About this task -
Transcribe every record below word for word.

Information given -

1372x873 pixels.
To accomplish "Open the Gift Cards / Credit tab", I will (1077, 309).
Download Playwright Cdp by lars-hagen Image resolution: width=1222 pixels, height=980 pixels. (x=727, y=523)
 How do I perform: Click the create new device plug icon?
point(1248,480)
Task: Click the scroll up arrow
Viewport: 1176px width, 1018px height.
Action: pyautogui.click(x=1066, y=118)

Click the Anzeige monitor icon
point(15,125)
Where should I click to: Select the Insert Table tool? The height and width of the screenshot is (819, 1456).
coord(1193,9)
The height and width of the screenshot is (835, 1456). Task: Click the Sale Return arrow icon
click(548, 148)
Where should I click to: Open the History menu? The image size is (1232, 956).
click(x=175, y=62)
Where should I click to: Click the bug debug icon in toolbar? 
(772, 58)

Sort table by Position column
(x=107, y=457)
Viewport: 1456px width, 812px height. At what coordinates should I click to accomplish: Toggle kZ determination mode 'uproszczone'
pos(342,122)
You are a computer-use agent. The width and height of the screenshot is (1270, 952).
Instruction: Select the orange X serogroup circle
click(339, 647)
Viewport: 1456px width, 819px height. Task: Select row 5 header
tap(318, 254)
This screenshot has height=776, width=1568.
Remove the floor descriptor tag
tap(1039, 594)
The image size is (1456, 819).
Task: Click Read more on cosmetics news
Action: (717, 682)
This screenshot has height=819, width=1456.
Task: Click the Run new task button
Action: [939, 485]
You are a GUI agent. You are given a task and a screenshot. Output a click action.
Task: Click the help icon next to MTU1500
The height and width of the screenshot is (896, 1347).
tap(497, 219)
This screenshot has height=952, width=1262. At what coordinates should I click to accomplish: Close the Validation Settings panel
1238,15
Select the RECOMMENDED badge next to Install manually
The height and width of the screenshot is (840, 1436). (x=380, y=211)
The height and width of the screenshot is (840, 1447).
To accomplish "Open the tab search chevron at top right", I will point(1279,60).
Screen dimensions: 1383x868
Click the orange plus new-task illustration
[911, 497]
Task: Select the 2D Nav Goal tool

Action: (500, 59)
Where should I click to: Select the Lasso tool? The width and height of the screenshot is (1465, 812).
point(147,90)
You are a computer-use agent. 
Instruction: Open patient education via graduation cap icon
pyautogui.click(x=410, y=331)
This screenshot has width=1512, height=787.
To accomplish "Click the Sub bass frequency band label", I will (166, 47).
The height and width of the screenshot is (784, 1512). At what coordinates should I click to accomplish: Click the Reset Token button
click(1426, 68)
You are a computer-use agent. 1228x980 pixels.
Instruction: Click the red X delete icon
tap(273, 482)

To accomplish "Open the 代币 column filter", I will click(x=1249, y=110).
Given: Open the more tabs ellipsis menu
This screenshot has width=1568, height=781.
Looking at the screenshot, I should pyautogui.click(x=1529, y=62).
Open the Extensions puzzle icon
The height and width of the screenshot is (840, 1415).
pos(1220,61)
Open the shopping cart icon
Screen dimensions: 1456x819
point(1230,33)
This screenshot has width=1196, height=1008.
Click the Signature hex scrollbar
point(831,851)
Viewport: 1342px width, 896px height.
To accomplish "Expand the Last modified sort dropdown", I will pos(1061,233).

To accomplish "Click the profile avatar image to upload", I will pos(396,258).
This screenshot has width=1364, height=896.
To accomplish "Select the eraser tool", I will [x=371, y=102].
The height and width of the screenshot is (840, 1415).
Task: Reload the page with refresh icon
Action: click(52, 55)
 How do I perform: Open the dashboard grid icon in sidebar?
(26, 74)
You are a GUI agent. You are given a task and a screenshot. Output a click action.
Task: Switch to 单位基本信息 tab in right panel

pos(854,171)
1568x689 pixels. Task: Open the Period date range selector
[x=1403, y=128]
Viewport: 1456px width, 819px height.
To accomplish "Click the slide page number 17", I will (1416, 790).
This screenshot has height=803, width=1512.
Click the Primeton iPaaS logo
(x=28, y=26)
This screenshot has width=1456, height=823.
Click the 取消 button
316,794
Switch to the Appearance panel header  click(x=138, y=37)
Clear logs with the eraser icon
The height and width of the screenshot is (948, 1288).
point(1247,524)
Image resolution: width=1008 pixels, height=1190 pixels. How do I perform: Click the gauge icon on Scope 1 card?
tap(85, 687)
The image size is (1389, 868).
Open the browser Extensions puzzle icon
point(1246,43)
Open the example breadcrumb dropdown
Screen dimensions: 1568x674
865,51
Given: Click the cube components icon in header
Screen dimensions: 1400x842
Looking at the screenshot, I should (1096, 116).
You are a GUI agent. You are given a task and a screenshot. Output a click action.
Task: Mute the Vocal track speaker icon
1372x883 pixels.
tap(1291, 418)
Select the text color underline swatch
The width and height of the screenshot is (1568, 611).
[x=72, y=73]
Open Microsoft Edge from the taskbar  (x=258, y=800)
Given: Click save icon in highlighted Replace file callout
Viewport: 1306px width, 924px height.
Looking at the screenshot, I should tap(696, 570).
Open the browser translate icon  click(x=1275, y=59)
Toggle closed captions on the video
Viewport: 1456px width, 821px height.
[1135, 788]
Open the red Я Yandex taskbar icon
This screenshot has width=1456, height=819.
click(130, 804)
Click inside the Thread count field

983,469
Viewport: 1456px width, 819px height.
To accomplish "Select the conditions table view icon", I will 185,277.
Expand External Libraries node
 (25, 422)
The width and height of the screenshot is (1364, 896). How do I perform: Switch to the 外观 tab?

Written response -
1372x873 pixels.
To accomplish "Open the Gift Cards / Credit tab", I will (1077, 309).
Download Playwright Cdp by lars-hagen Image resolution: width=1222 pixels, height=980 pixels. (x=727, y=523)
 How do I perform: Click the create new device plug icon?
point(1248,480)
Task: Click the scroll up arrow
Viewport: 1176px width, 1018px height.
Action: pyautogui.click(x=1066, y=118)

Click the Anzeige monitor icon
point(15,125)
Where should I click to: Select the Insert Table tool? The height and width of the screenshot is (819, 1456).
coord(1193,9)
The height and width of the screenshot is (835, 1456). Task: Click the Sale Return arrow icon
click(548, 148)
Where should I click to: Open the History menu? The image size is (1232, 956).
click(x=175, y=62)
Where should I click to: Click the bug debug icon in toolbar? 
(772, 58)

Sort table by Position column
(x=107, y=457)
Viewport: 1456px width, 812px height. At what coordinates should I click to accomplish: Toggle kZ determination mode 'uproszczone'
pos(342,122)
You are a computer-use agent. The width and height of the screenshot is (1270, 952).
Instruction: Select the orange X serogroup circle
click(339, 647)
Viewport: 1456px width, 819px height. Task: Select row 5 header
tap(318, 254)
This screenshot has height=776, width=1568.
Remove the floor descriptor tag
tap(1039, 594)
The image size is (1456, 819).
Task: Click Read more on cosmetics news
Action: (717, 682)
This screenshot has height=819, width=1456.
Task: Click the Run new task button
Action: [939, 485]
You are a GUI agent. You are given a task and a screenshot. Output a click action.
Task: Click the help icon next to MTU1500
The height and width of the screenshot is (896, 1347).
tap(497, 219)
This screenshot has height=952, width=1262. At what coordinates should I click to accomplish: Close the Validation Settings panel
1238,15
Select the RECOMMENDED badge next to Install manually
The height and width of the screenshot is (840, 1436). (x=380, y=211)
The height and width of the screenshot is (840, 1447).
To accomplish "Open the tab search chevron at top right", I will point(1279,60).
Screen dimensions: 1383x868
Click the orange plus new-task illustration
[911, 497]
Task: Select the 2D Nav Goal tool

Action: (500, 59)
Where should I click to: Select the Lasso tool? The width and height of the screenshot is (1465, 812).
point(147,90)
You are a computer-use agent. 
Instruction: Open patient education via graduation cap icon
pyautogui.click(x=410, y=331)
This screenshot has width=1512, height=787.
To accomplish "Click the Sub bass frequency band label", I will (166, 47).
The height and width of the screenshot is (784, 1512). At what coordinates should I click to accomplish: Click the Reset Token button
click(1426, 68)
You are a computer-use agent. 1228x980 pixels.
Instruction: Click the red X delete icon
tap(273, 482)

To accomplish "Open the 代币 column filter", I will click(x=1249, y=110).
Given: Open the more tabs ellipsis menu
This screenshot has width=1568, height=781.
Looking at the screenshot, I should pyautogui.click(x=1529, y=62).
Open the Extensions puzzle icon
The height and width of the screenshot is (840, 1415).
pos(1220,61)
Open the shopping cart icon
Screen dimensions: 1456x819
point(1230,33)
This screenshot has width=1196, height=1008.
Click the Signature hex scrollbar
point(831,851)
Viewport: 1342px width, 896px height.
To accomplish "Expand the Last modified sort dropdown", I will pos(1061,233).

To accomplish "Click the profile avatar image to upload", I will pos(396,258).
This screenshot has width=1364, height=896.
To accomplish "Select the eraser tool", I will [x=371, y=102].
The height and width of the screenshot is (840, 1415).
Task: Reload the page with refresh icon
Action: click(52, 55)
 How do I perform: Open the dashboard grid icon in sidebar?
(26, 74)
You are a GUI agent. You are given a task and a screenshot. Output a click action.
Task: Switch to 单位基本信息 tab in right panel

pos(854,171)
1568x689 pixels. Task: Open the Period date range selector
[x=1403, y=128]
Viewport: 1456px width, 819px height.
To accomplish "Click the slide page number 17", I will (1416, 790).
This screenshot has height=803, width=1512.
Click the Primeton iPaaS logo
(x=28, y=26)
This screenshot has width=1456, height=823.
Click the 取消 button
316,794
Switch to the Appearance panel header  click(x=138, y=37)
Clear logs with the eraser icon
The height and width of the screenshot is (948, 1288).
point(1247,524)
Image resolution: width=1008 pixels, height=1190 pixels. How do I perform: Click the gauge icon on Scope 1 card?
tap(85, 687)
The image size is (1389, 868).
Open the browser Extensions puzzle icon
point(1246,43)
Open the example breadcrumb dropdown
Screen dimensions: 1568x674
865,51
Given: Click the cube components icon in header
Screen dimensions: 1400x842
Looking at the screenshot, I should (1096, 116).
You are a GUI agent. You are given a task and a screenshot. Output a click action.
Task: Mute the Vocal track speaker icon
1372x883 pixels.
tap(1291, 418)
Select the text color underline swatch
The width and height of the screenshot is (1568, 611).
[x=72, y=73]
Open Microsoft Edge from the taskbar  (x=258, y=800)
Given: Click save icon in highlighted Replace file callout
Viewport: 1306px width, 924px height.
Looking at the screenshot, I should tap(696, 570).
Open the browser translate icon  click(x=1275, y=59)
Toggle closed captions on the video
Viewport: 1456px width, 821px height.
[1135, 788]
Open the red Я Yandex taskbar icon
This screenshot has width=1456, height=819.
click(130, 804)
Click inside the Thread count field

983,469
Viewport: 1456px width, 819px height.
To accomplish "Select the conditions table view icon", I will 185,277.
Expand External Libraries node
 (25, 422)
The width and height of the screenshot is (1364, 896). How do I perform: Switch to the 外观 tab?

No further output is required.